Deux, vous les élevez dans l'obscurité totale excepté un temps dans la journée où vous les placez dans un carrousel dans lequel des lignes verticales ont été dessinés sur le cylindre de clôture. Vous les laissez mariner la dedans un certain temps. (En fait en expérience tout est mesuré, compté, notifié, bref ce n'est pas de la gnognotte.)

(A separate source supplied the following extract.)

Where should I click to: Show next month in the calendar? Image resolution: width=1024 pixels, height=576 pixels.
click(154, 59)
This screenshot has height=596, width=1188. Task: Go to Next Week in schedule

Trois, au bout d'un certain nombre de présentations des lignes verticales du carrousel, le cerveau des petits chats devenus grands, ne discriminera dans le Monde que les éléments verticaux, car pour lui l'environnement, le Monde, n'est constitué que de cela et le cerveau ne s'encombre pas d'informations inutiles. Le malheur veut pour ces chatons devenus adulte et lâchés dans le Monde réel, vous savez celui qui existe à côté de vos jeux vidéo, le malheur, donc, est qu'ils se cogneront toute leur vie durant à tout ce qui n'est pas rigoureusement vertical. Leur perception est bonne, mais le processus de reconnaissance des représentations par leur cerveau est altéré. L'Empreinte est opérationnelle, sympa, n'est-il pas ?
Maintenant un peu d'explication à cela :
Dans la nature, quand un oisillon éclos, deux possibilités s'offrent à lui :
La première, il voit ses parents, tous oiseaux, eux aussi et certainement de naissance… bon c'est ce qui arrive le plus fréquemment, je vous l'accorde.

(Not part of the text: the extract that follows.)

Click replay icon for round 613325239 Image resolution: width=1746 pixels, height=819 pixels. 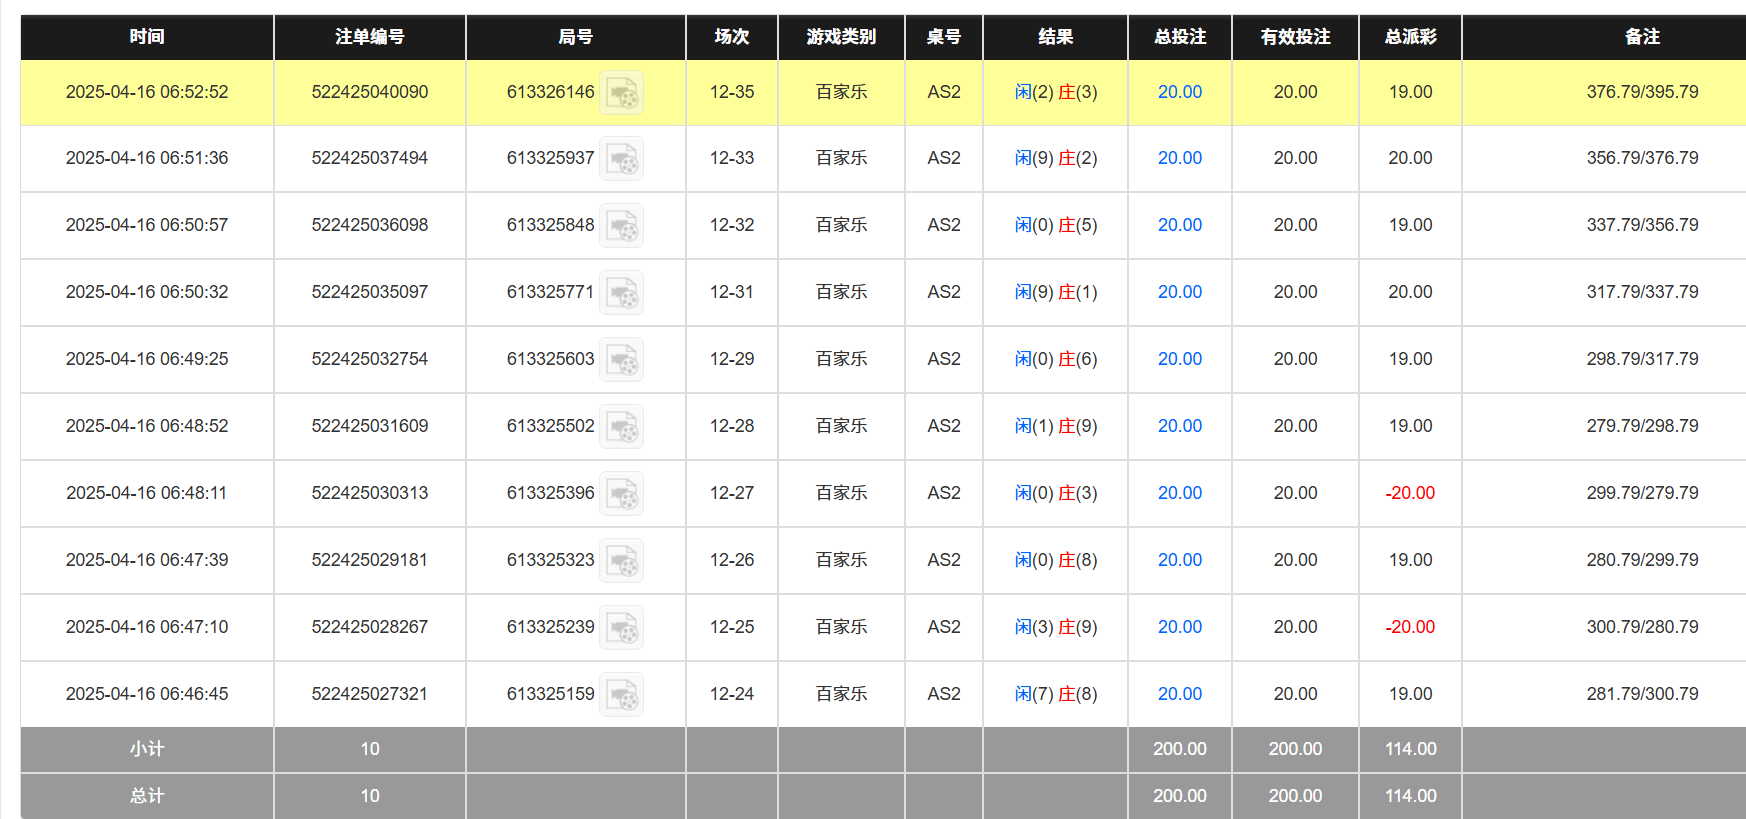(x=621, y=628)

La seconde c'est un prédateur… aie !
On voit ici, que par mesure d'économie et la biologie est radine, c'est là son moindre défaut, il semble inutile de répéter plusieurs fois à des âges sensibles, cette présentation, une seule est amplement suffisante à la survie de l'espèce. La preuve en est que les oiseaux continuent à pondre des œufs et nous à en faire des omelettes. Maintenant qui de l'œuf ou de la poule vint le premier, on traitera cette épineuse réflexion philosophique une autre fois avec un regard scientifique, mais ne nous égarons pas, dis-je.
Pour le cas des chatons qui découvrent leur biotope, les âges sensibles où le cerveau va percevoir des représentations en leur donnant une compréhension adaptative à son développement sont multiples, c'est la raison pour laquelle les chercheurs vont répéter l'expérience jusqu'à la connexion neuronale complète. (Les cons ! Ils ne connaissent pas précisément les âges sensibles des chats pour donner un sens à leur milieu. Tant pis, on ne leur dira rien et ils seront obligés de répéter l'expérience plus que nécessaire, bien fait pour eux.)

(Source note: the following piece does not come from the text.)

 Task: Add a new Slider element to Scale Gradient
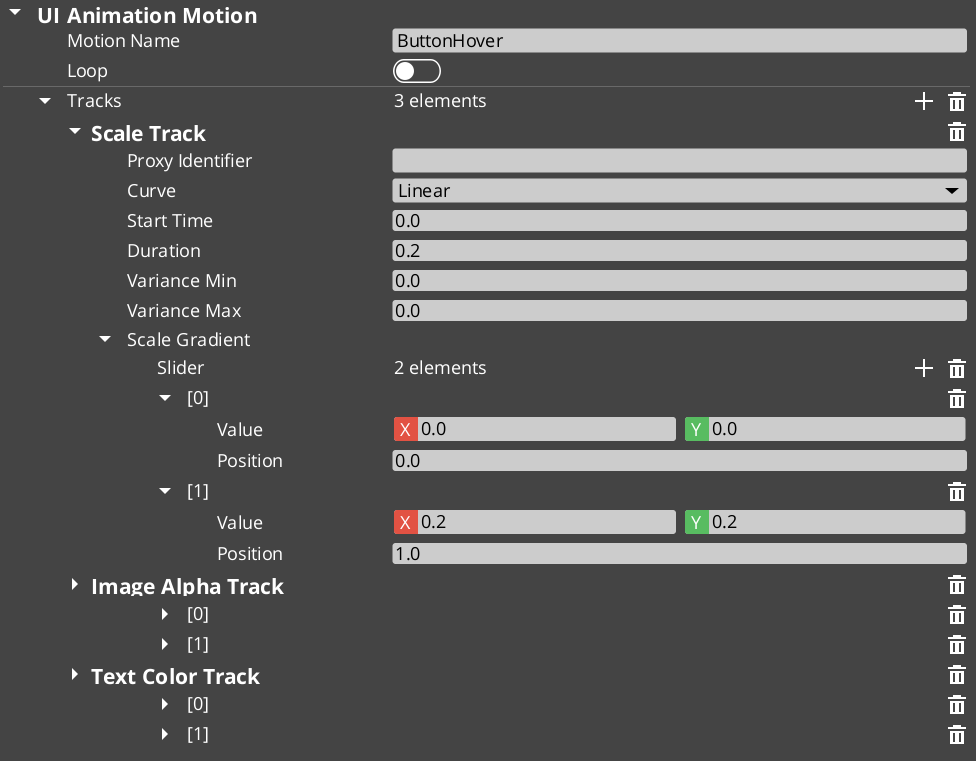click(923, 368)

Voilà en gros la notion d'empreinte magistralement, si, si, expliquée. Nous précisons (pluriel prétentieux des scientifiques qui écrivent « Nous » dans leur thèse alors qu'ils ne sont que « Je » à prétendre leurs inepties) qu'elle existe également chez l'humain, mais là comme le nourrisson nait immature (par rapport aux autres animaux privés de pensée conceptuelle, on imagine bien que le nombre de représentation va être d'autant plus augmentées.)
Voilà j'en ai fini pour aujourd'hui, j'espère avoir été assez clair, concis et con, si, aussi, mais ne nous égarons pas en conjecture et radotage.
S'il y a une demande, je poursuivrai ces cours de psycho pour les nuls et la prochaine fois on verra pourquoi le film de Besson « Lucy » ne tient pas la route, scientifiquement parlant du moins. Ah, non ! On doit d'abord comprendre, qui de l'œuf ou de la poule est venu en premier ? C'est quand même important, non ? Bon, on verra, allez, à bientôt peut-être ? Bises.